The key focus is to recommend papers that align with my evolving interests and research objectives, which may change on a daily basis and need to be continuously accounted for.

Why ReadNext?

  • Command-line Tool: ReadNext can be executed directly or scheduled as a cron job for easy access.
  • ReadNext fetches the latest papers from arXiv, ensuring you’re informed about your current interests
  • ReadNext integrates with Zotero, allowing you to manage your research library and organize recommended papers.
  • The core focus of ReadNext is to provide personalized paper recommendations based on your research interests, directly in your personal papers management tool.

How to Install

Getting started with ReadNext is simple. Install it using pip:

pip install readnext

Requirements

ReadNext relies on two fundamental external services to enhance its functionality:

  • Zotero: Zotero serves as the primary papers management tool, playing a pivotal role in ReadNext’s workflow. To configure ReadNext on your local computer, you have to create a Zotero account. If you do not already have one, you will have to create one for yourself, please refer to the section below.
  • Cohere: ReadNext leverages Cohere’s services for generating paper embeddings and summaries. These embeddings and summaries are essential components for providing personalized and relevant paper recommendations. It is necessary to create an account with Cohere. We will be expending support for additional embeddings and summarization services in the future, offering increased flexibility.

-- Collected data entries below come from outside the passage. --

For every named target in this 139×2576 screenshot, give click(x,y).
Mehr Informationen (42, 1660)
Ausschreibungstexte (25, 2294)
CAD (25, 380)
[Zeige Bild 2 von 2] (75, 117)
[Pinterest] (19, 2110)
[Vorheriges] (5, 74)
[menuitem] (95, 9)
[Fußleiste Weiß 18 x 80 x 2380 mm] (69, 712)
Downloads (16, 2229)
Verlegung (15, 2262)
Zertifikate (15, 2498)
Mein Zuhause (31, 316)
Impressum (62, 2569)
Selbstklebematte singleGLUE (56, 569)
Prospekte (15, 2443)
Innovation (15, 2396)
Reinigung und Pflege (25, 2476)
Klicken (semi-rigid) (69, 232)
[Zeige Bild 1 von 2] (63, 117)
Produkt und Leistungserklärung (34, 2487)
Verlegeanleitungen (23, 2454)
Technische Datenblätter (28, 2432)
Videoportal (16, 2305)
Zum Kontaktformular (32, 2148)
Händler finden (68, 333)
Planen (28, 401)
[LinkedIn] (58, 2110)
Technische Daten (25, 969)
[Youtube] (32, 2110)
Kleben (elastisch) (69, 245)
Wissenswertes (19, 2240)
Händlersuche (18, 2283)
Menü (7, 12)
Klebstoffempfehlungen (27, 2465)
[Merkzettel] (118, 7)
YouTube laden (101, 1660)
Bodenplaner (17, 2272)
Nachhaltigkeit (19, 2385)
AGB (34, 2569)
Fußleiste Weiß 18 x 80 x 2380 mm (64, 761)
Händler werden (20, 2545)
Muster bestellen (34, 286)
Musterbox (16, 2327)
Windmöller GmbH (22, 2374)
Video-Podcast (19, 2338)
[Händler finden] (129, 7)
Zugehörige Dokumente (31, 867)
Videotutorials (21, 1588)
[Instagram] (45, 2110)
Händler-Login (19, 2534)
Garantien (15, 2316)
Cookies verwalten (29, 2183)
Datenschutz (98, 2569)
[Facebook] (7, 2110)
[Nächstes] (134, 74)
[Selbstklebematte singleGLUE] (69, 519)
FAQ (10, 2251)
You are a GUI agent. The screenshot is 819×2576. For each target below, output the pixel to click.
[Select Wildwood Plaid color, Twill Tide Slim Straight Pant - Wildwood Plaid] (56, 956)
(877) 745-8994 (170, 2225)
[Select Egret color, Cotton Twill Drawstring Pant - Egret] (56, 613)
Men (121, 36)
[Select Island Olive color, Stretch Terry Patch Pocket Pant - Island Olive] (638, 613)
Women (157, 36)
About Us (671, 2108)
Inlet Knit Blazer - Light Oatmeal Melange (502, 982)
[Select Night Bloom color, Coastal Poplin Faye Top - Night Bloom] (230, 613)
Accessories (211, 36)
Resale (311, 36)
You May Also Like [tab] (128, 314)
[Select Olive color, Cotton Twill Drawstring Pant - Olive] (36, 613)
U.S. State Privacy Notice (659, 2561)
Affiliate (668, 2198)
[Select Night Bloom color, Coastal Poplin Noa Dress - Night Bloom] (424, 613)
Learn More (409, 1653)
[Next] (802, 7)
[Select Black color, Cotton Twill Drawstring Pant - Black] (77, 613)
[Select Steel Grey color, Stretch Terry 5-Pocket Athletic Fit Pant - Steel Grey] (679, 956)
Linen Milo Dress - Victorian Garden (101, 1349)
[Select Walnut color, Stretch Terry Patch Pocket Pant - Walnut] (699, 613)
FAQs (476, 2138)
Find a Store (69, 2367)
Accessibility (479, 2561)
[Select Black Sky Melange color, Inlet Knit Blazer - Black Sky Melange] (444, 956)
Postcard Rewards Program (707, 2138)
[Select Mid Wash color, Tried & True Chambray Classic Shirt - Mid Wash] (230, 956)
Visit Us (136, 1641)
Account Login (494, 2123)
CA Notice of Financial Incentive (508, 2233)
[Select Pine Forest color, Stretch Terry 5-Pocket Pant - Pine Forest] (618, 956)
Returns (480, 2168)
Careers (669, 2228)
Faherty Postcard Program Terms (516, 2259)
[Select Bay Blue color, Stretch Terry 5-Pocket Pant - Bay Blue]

By integrating these services, ReadNext helps in discovering papers that align with your research interests and focus.

Read more about how to properly configure ReadNext here.

How Does ReadNext Work?

  1. As a Zotero user, I will create one or multiple “Focus” collections in my Zotero library. Those are the collections where I will add the papers that are the most interesting to my current research. It is expected that the content of those collections will change over time as my research focus and interests evolves.
  2. On a daily basis, I will run readnext in my terminal, or I will create a cron job to run it automatically for me.
    1. ReadNext will fetch the latest papers from arXiv
    2. ReadNext will identify the papers that are relevant to your research focus, as defined in Zotero
    3. ReadNext will propose the relevant papers to me and add them to Zotero in a dedicated collection where proposed papers are saved
  3. I will go in Zotero, start to read the proposed papers, and if any are of a particular interest I will add them to one of the “Focus” collections
  4. ReadNext will learn from your feedback to improve the quality of the proposed papers

How to Use ReadNext?

Using ReadNext is easy. Here are the main commands you’ll use:

Help

To get contextual help for any command, run:

readnext --help 
readnext personalized-papers --help

Get New Paper Proposals

The following command will propose 3 papers from the cs.AI caterory, based on the Readnext-Focus-LLMcollection in my Zotero library, save them in Zotero in the Readnext-Propositions-LLM with all related artifacts:

readnext personalized-papers cs.AI Readnext-Focus-LLM --proposals-collection=Readnext-Propositions-LLM --with-artifacts --nb-proposals=3

Full documentation of how to use the command line tool is available here.

Future Work and Contributions

Future work includes adding an abstraction layer for multiple embedding services, expanding paper sources, enhancing test coverage, providing interactive configuration, and refining the paper selection process.

Contributions to ReadNext are welcome! Follow the steps outlined in the README file of the project to contribute.